Can you quote the entries below word for word, starting with the line that contains "Select 权限管理 in the sidebar" and going on through the last line of the entries? Leave the pictures out of your answer.
»»
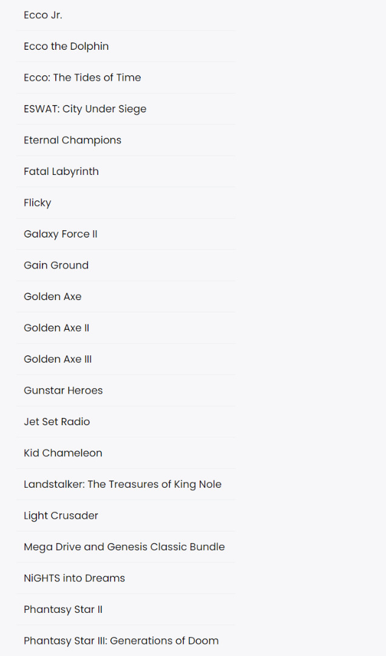386x656 pixels.
Task: Select Ecco the Dolphin from list
Action: point(66,46)
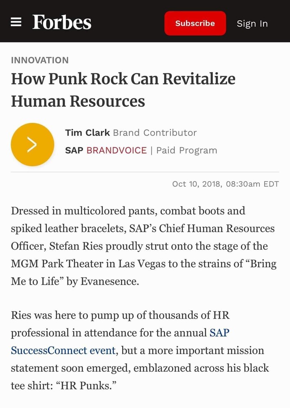Click the Brand Contributor label
The width and height of the screenshot is (290, 408).
(155, 133)
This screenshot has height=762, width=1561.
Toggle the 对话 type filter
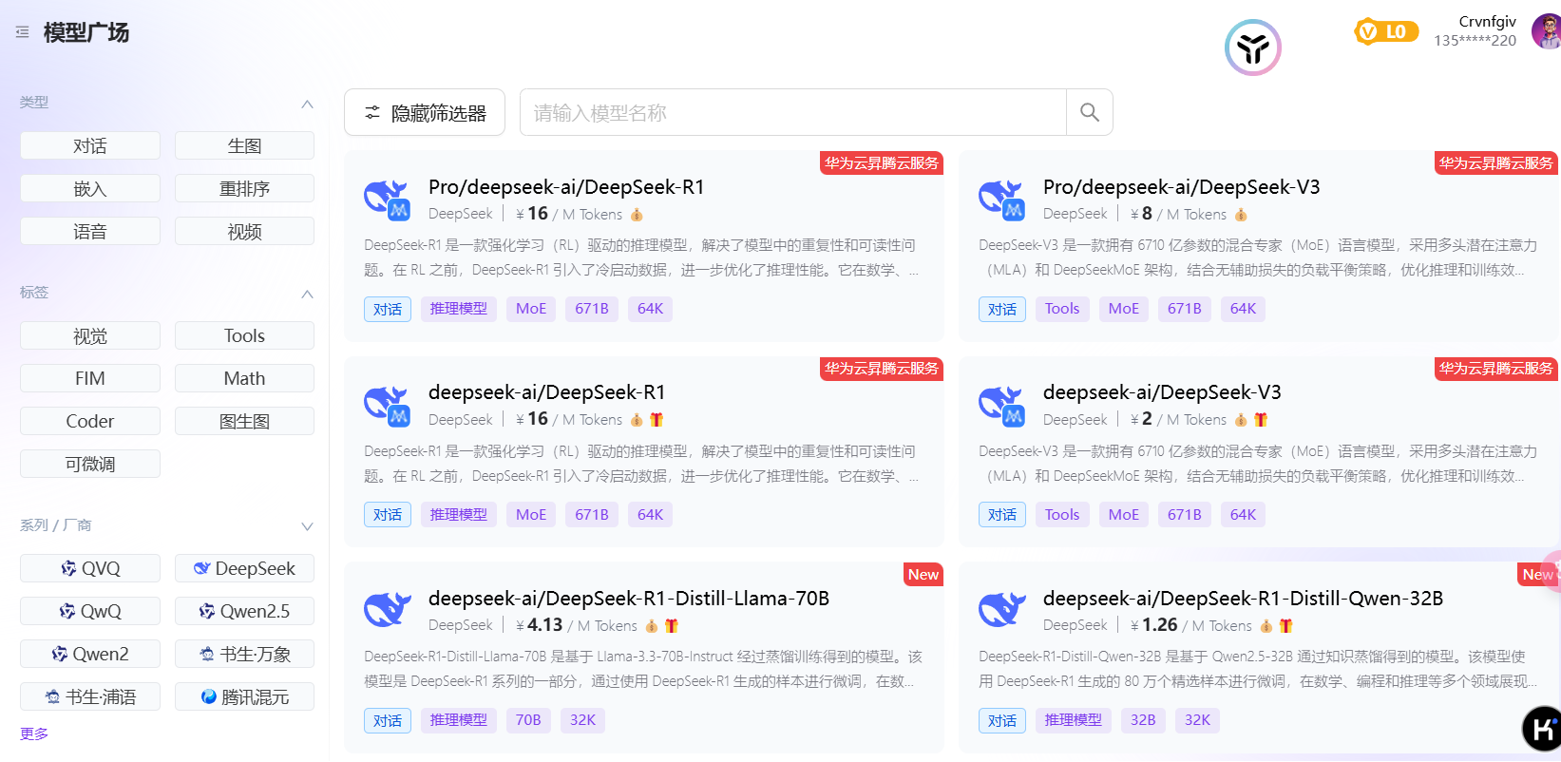90,145
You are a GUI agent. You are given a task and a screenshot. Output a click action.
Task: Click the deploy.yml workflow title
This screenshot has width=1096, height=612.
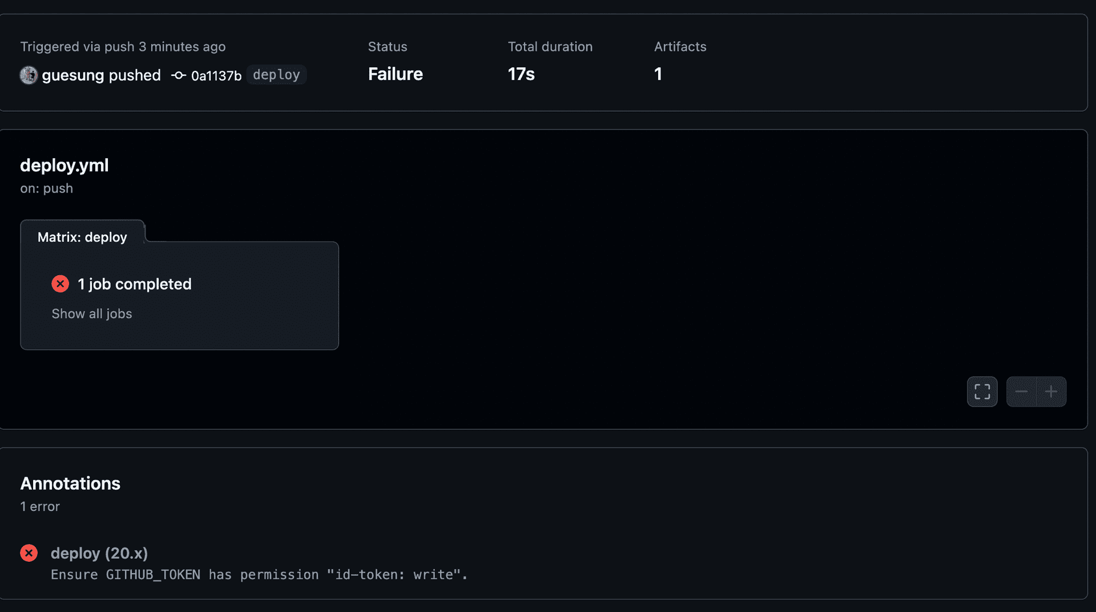64,165
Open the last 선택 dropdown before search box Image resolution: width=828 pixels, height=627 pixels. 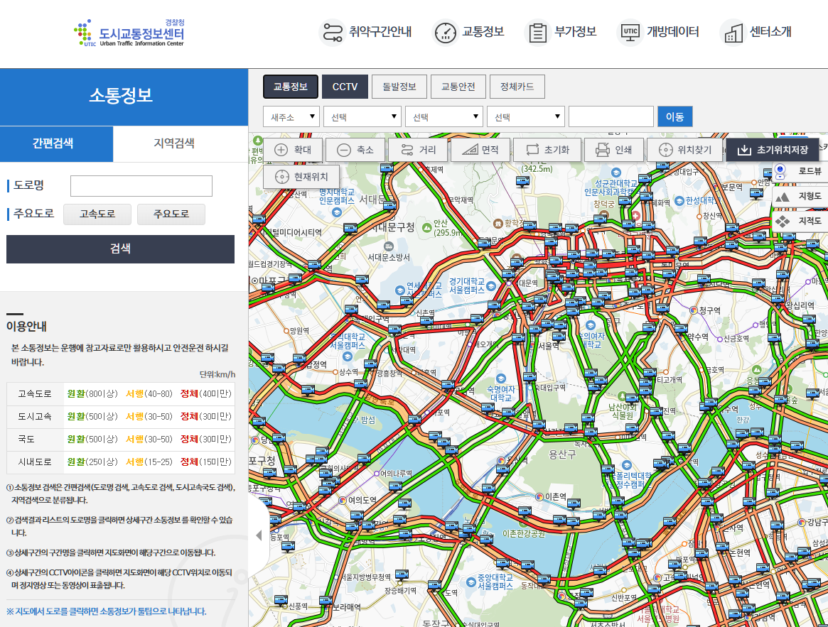click(525, 116)
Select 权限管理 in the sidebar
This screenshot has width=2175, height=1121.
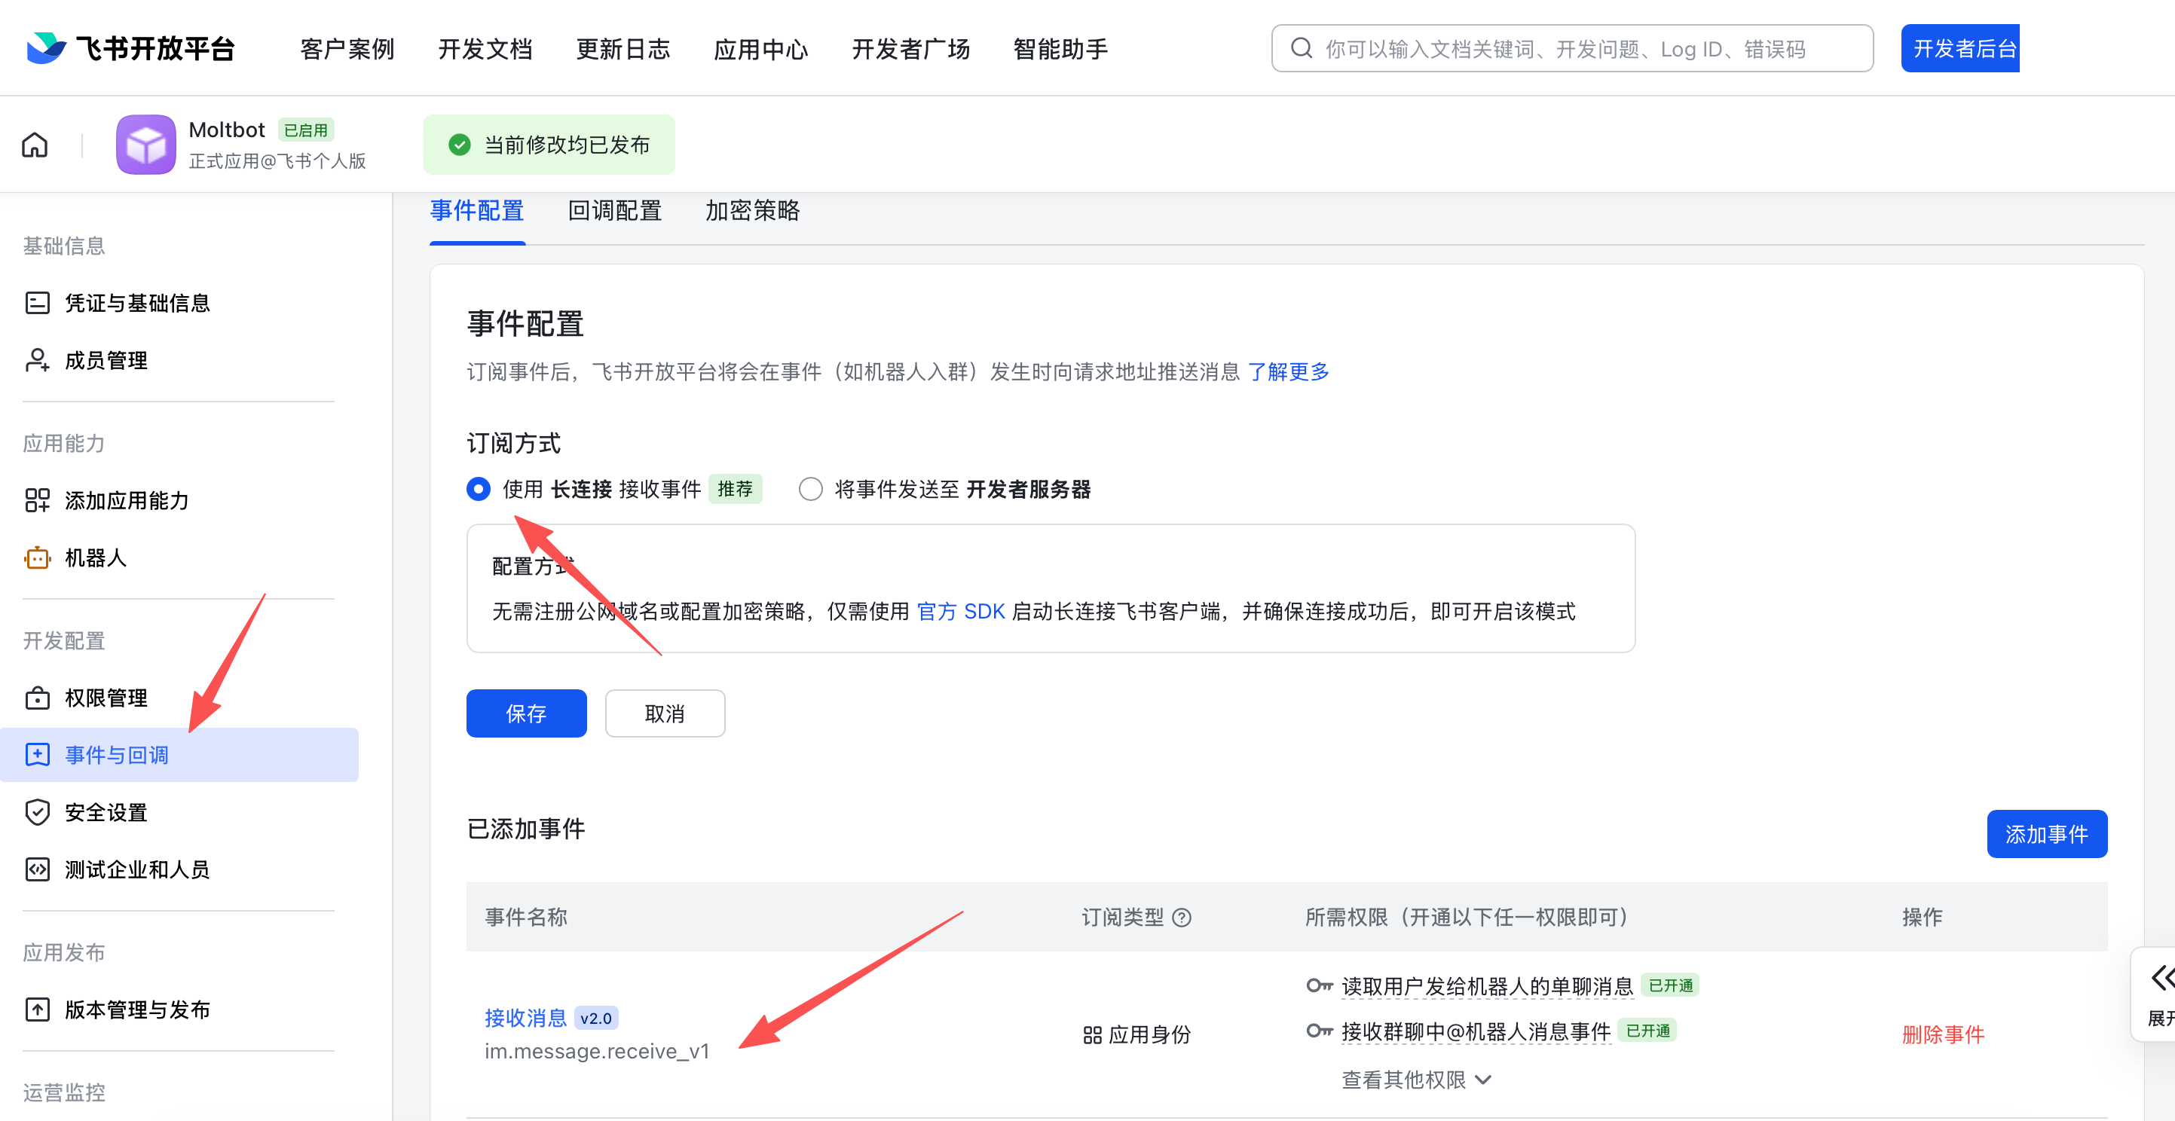point(106,697)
««
THE ANSWER -
Select 权限管理 in the sidebar
This screenshot has width=2175, height=1121.
point(106,697)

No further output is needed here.